INTERVIEW WITH ARTIST RYAN HILL
By Ian F Svenonius

Q: So what should I write?

RH: I think the idea of this essay is basically to introduce people to some of the ideas in the show

Q: So I don't have to write in obfuscationist art speak?

RH: No. Unless you think that would be funny ...

Q: Yeah

RH: But mostly I do drawings. Most of the images from my drawings are pulled off the internet. My last show was a little more goth and it was supposedly about death and dying and decay so it had more of a romantic look. This one is a little more pop ...

Q: Trash

RH: Yeah, trash culture but this one (points to picture from show) is Valentino so that's supposed to be high class

Q: Rudolph Valentino?

RH: No, the designer Valentino. I don't know his first name ...

So the last show was called "Everything Must Go." It was a play on the economic downturn and also on the idea that a gallery is just a store and that the art world is suffering and that you gotta get that merchandise out, but it was also about mortality and you know, the boo-hoo stuff.

This next show is "Super Facial." It's more about superficiality but also about the face; about what a face is, how faces are like products, how faces are like words, how they're not real– they are real and we do all this stuff to our face–but what does that mean? It's like a mask.

How faces are like masks ...like this piece here.
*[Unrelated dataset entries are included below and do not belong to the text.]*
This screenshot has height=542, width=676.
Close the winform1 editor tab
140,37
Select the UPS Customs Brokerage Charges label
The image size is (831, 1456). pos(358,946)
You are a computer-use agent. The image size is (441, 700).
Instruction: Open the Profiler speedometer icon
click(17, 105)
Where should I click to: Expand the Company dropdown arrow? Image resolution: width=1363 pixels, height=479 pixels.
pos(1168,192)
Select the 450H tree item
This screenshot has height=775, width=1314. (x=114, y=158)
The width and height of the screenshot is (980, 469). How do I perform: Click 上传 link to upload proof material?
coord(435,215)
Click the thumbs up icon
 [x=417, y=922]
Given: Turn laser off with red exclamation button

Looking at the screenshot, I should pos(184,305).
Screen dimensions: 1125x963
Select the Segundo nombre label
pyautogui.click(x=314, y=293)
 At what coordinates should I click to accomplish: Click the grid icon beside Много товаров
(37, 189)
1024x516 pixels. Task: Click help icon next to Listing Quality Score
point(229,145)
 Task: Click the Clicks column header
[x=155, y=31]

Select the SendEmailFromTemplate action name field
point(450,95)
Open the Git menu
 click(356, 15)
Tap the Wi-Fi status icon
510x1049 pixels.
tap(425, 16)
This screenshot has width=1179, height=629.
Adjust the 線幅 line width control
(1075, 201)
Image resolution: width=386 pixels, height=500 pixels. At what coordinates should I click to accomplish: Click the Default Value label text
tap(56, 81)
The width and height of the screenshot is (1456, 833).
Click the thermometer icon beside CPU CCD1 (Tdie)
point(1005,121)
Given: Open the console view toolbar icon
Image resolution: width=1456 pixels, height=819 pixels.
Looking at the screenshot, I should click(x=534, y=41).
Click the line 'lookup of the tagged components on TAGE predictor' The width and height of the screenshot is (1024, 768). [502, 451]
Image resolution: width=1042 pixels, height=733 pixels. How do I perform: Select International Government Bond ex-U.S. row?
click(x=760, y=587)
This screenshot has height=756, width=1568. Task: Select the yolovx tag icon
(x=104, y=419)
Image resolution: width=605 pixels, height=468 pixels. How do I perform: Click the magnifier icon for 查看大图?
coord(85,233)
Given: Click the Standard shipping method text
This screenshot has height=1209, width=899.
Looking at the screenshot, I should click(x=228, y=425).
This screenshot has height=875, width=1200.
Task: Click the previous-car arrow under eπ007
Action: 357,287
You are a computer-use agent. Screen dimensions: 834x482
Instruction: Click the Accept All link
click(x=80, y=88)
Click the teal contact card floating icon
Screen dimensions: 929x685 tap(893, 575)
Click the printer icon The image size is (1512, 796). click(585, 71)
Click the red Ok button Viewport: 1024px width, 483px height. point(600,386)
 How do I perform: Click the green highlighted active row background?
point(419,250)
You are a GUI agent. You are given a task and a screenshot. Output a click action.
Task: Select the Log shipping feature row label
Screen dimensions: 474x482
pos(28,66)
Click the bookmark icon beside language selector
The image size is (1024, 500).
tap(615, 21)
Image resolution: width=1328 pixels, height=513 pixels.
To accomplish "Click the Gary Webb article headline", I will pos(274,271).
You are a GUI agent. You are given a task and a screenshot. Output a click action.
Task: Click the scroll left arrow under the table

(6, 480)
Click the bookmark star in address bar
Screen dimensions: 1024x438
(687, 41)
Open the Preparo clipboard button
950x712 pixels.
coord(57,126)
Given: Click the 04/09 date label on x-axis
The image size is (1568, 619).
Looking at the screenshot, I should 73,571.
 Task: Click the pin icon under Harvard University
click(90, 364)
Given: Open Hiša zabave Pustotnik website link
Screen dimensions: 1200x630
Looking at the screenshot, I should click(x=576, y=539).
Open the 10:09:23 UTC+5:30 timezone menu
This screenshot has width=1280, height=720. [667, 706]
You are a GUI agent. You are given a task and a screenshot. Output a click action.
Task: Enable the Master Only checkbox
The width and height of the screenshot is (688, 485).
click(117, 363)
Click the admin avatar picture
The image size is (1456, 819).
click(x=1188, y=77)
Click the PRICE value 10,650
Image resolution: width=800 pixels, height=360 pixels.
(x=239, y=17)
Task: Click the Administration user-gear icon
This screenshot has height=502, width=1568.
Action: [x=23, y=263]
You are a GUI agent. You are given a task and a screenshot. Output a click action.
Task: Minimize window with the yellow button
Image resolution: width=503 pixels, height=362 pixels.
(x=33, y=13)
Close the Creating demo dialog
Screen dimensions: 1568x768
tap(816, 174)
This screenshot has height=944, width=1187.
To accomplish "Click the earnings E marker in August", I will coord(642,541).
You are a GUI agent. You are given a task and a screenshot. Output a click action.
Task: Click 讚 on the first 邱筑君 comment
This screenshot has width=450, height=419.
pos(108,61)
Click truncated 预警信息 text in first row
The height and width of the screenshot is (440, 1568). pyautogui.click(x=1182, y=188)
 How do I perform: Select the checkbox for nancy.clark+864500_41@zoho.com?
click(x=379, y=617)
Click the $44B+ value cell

Its just like a round rock, but if you drill two holes into it all of a sudden it becomes a face ... or there's a breed of butterflies that have these weird spots on their wings that look like eyes ... and why would predators think that a butterfly has eyes? So its this idea that a face is something that's made up.

Then there's the thing about glamour ... people want to make their faces powerful and glamorous and enviable ... but when there's no money around what do you do to make yourself glamourous?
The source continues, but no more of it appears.